Copy each line below in which the string "height" occurs.

(Saved entries)
_ _ _ _ _

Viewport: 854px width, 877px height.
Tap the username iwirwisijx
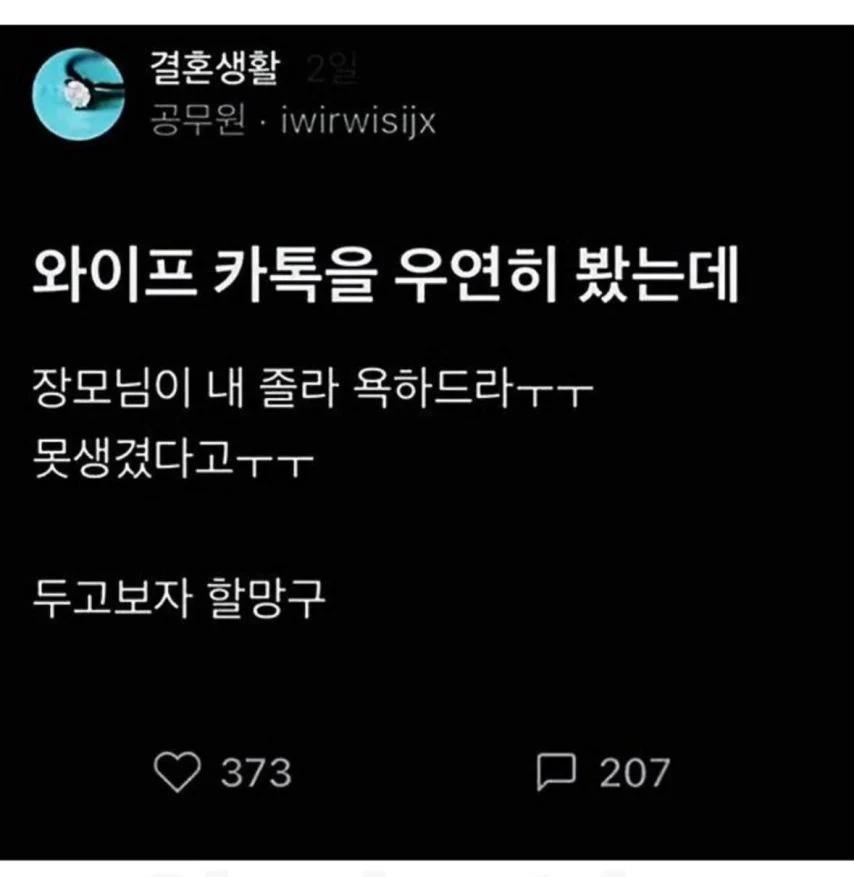click(358, 120)
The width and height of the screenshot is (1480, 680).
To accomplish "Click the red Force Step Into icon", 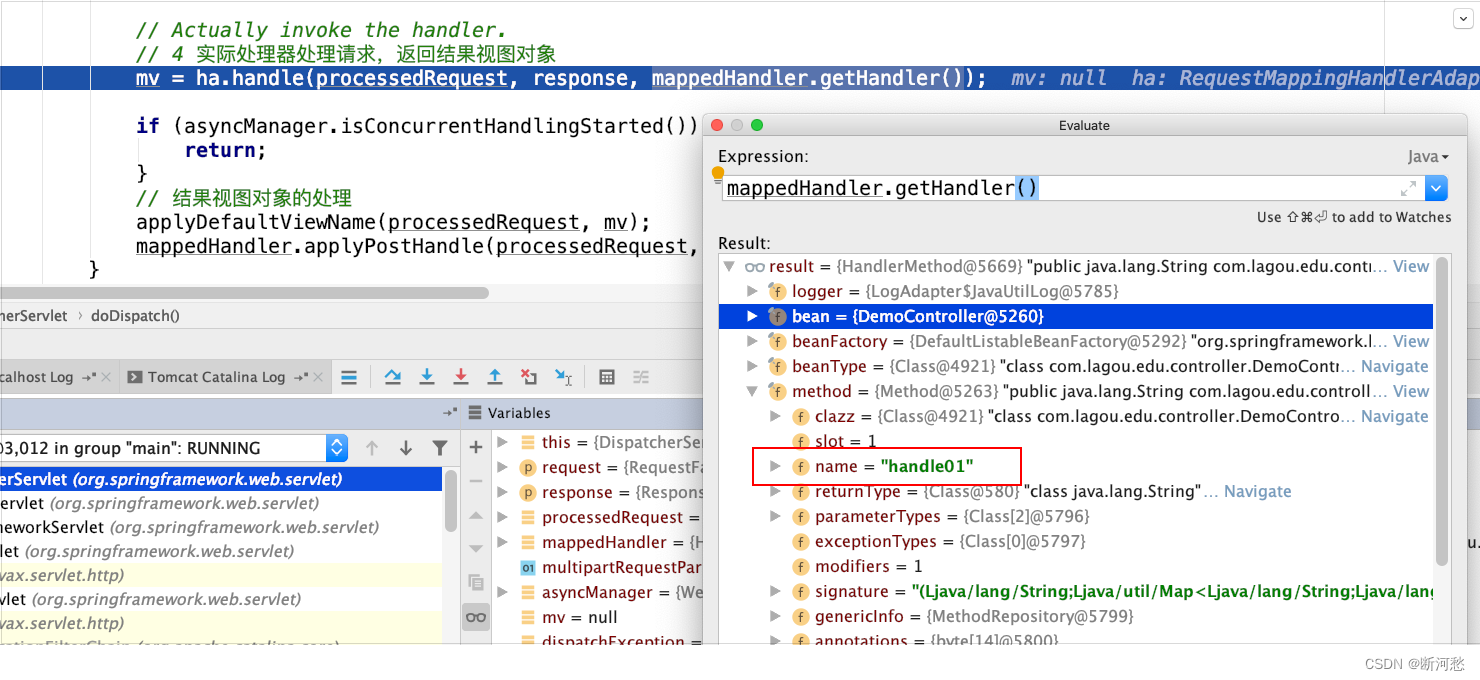I will 460,377.
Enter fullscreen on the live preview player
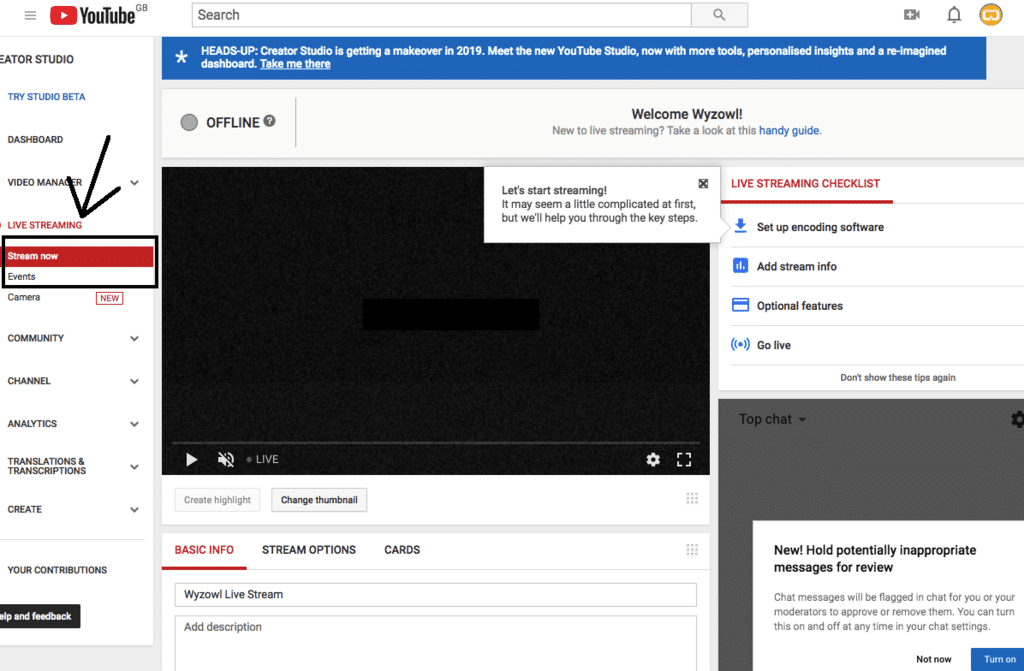Screen dimensions: 1024x671 click(x=684, y=459)
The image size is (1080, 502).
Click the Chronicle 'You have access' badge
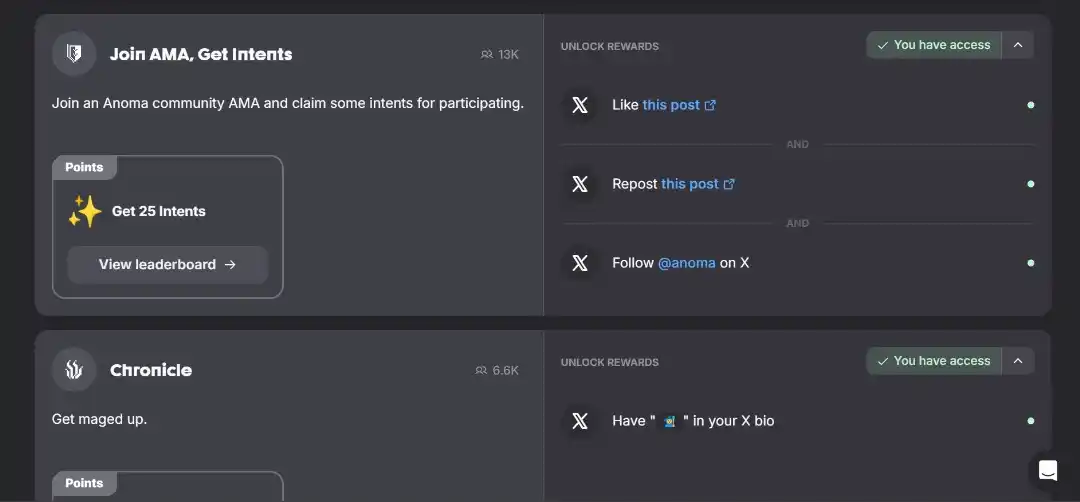point(933,361)
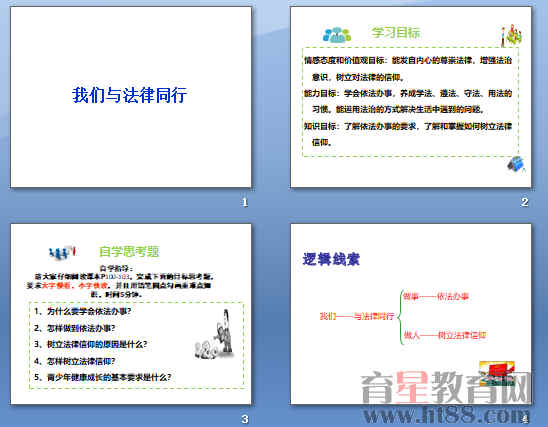
Task: Click the red text 做事——依法办事
Action: pyautogui.click(x=435, y=297)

_ _ _ _ _

* _Answer to the exercise_
Viewport: 854px width, 877px height.
The width and height of the screenshot is (1480, 680).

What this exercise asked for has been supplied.